Locked into one career path

Concern: A main concern among BS/MD applicants is that if they choose to commit to a program, they won’t have the flexibility to explore other career options during their undergraduate years since they’ll be so skin deep into their science courses. As a result, it’s thought to not be realistic to change your career path into something completely different from medicine as a BS/MD student.
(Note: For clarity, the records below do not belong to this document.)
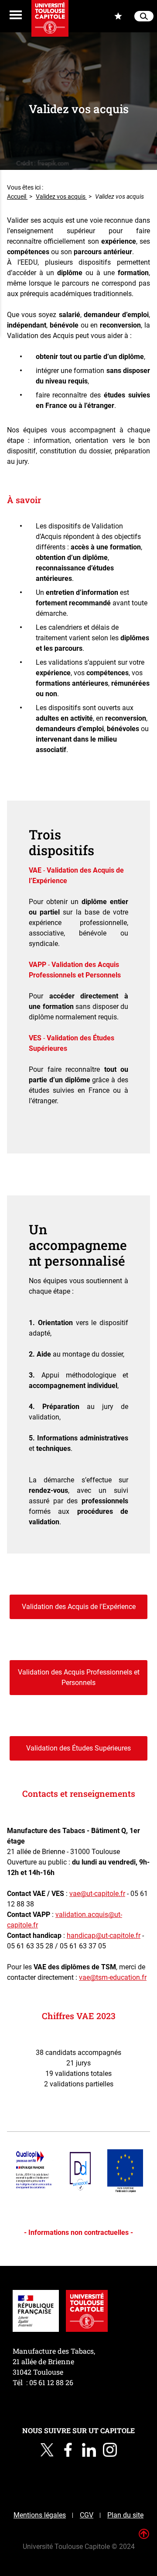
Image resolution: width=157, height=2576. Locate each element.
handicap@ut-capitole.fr (103, 1935)
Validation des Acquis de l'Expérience (79, 1606)
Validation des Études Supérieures (78, 1748)
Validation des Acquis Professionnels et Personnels (79, 1677)
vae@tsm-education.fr (113, 1977)
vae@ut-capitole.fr (97, 1893)
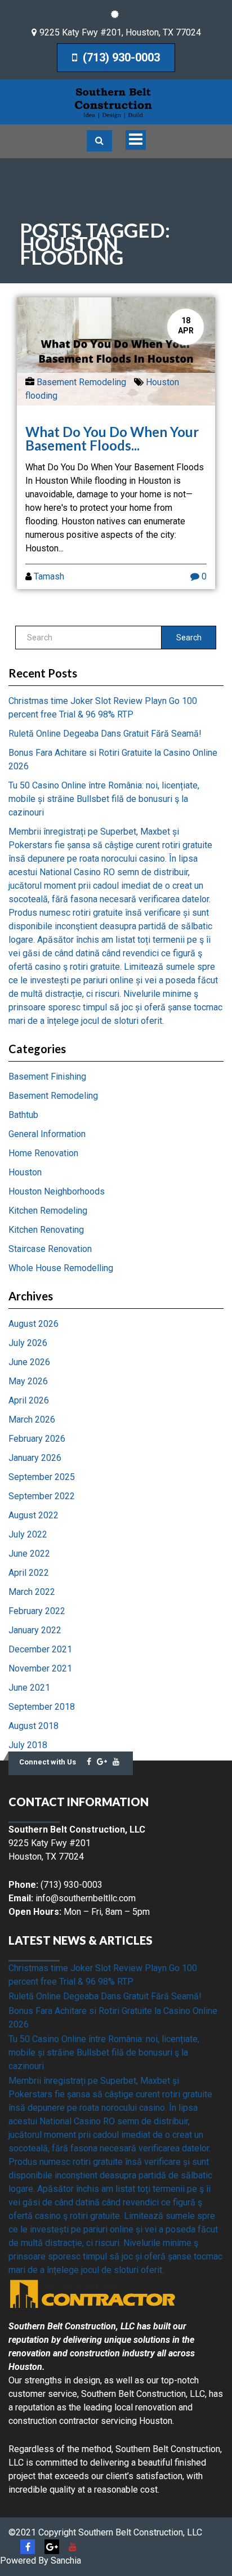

Reality: Depending on the school and program, it may be easier or harder to change out of a career in medicine, but by no means are you bound to the career path for life. In fact, many students choose to pursue different majors (while simultaneously completing their pre-med coursework). In fact, I personally know someone who kept up all his pre-med requirements while pursuing an economics degree and decided at the end of his senior year to drop the idea of going to medical school and instead to go to Wall Street. He still had everything he needed to go to medical school if he wanted, but ultimately he decided against it. With accelerated programs it can be slightly more difficult to pursue non-science majors since you’re expected to complete a set number of science classes in a limited amount of time, but it’s not impossible to do. So by no means does any BS/MD program limit your career options; the purpose of them is to offer you a less-pressured, more flexible route to medical school. But if you end up deciding that this isn’t the right path for you, then there is no contract type agreement binding you to it.
Hopefully addressing some of these BS/MD concerns gave you a bit more perspective in terms of what to expect and what not to expect if you choose to commit to a program. The next post might alter your opinion a bit more (in this case towards to positive side!) since it’ll discuss the pros to being a BS/MD student, so make sure to look into that as well. After hearing both sides, you can make a decision in a more confident and informed manner.